What the exercise asks:
Please output exactly the part of the records below that opens with the line containing "Image resolution: width=669" and closes with the line containing "Toggle the comment", both lines included, and nothing else.

Data for the task:
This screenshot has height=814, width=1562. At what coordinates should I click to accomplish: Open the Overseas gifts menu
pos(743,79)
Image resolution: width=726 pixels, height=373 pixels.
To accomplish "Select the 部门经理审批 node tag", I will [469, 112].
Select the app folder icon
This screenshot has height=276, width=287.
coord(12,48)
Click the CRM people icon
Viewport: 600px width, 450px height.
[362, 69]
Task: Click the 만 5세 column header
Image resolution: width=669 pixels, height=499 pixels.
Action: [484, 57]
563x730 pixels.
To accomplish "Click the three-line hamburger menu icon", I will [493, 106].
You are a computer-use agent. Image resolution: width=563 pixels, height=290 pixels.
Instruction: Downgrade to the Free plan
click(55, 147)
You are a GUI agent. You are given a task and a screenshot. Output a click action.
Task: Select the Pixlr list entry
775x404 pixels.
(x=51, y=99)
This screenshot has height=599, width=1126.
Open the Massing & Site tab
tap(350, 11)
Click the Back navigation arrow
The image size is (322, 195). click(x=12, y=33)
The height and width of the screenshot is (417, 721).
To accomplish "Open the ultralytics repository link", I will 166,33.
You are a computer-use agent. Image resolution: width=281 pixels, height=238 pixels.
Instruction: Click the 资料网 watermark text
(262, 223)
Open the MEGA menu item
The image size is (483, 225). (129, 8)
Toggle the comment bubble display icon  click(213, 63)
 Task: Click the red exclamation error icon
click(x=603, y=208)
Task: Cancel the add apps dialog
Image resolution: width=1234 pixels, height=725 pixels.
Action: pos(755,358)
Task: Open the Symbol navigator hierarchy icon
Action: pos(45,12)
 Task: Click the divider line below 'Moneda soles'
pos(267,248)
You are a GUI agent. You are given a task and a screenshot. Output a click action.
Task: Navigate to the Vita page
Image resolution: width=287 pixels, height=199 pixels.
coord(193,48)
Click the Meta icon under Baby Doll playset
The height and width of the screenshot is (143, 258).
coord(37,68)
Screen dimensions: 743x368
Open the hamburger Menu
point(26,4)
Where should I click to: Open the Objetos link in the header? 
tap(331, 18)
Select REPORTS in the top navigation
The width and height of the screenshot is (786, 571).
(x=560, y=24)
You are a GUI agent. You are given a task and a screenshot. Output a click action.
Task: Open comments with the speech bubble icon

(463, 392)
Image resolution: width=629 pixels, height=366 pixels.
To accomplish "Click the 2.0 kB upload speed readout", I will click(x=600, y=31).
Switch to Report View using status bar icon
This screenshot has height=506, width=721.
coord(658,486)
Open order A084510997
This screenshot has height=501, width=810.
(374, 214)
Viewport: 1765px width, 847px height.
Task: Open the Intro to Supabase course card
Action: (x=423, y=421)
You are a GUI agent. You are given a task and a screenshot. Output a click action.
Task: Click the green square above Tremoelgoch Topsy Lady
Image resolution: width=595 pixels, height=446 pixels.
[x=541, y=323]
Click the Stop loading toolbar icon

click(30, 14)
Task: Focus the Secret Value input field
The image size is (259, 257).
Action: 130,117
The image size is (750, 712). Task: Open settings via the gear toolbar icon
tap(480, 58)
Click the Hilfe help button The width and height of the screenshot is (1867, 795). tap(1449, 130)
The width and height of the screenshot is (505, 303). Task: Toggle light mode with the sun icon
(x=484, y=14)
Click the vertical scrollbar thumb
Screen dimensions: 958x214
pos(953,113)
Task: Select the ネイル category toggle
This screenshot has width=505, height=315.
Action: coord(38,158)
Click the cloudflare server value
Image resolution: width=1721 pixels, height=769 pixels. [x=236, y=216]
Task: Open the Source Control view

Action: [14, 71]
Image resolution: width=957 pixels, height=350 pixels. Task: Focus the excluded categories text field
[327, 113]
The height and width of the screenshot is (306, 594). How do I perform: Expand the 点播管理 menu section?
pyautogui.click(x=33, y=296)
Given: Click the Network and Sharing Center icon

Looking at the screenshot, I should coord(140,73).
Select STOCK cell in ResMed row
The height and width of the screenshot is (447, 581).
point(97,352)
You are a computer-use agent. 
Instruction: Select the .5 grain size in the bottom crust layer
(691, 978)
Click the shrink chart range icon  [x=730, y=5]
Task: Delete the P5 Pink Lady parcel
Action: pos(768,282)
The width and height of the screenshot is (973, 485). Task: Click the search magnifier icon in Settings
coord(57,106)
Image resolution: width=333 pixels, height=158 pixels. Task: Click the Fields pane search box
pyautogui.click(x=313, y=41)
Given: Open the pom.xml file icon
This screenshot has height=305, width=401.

Response to this exercise:
Image resolution: width=669 pixels, height=499 pixels.
Action: [484, 57]
563x730 pixels.
To accomplish "Click the three-line hamburger menu icon", I will [493, 106].
You are a computer-use agent. Image resolution: width=563 pixels, height=290 pixels.
Instruction: Downgrade to the Free plan
click(55, 147)
You are a GUI agent. You are given a task and a screenshot. Output a click action.
Task: Select the Pixlr list entry
775x404 pixels.
(x=51, y=99)
This screenshot has height=599, width=1126.
Open the Massing & Site tab
tap(350, 11)
Click the Back navigation arrow
The image size is (322, 195). click(x=12, y=33)
The height and width of the screenshot is (417, 721).
To accomplish "Open the ultralytics repository link", I will 166,33.
You are a computer-use agent. Image resolution: width=281 pixels, height=238 pixels.
Instruction: Click the 资料网 watermark text
(262, 223)
Open the MEGA menu item
The image size is (483, 225). (129, 8)
Toggle the comment bubble display icon  click(213, 63)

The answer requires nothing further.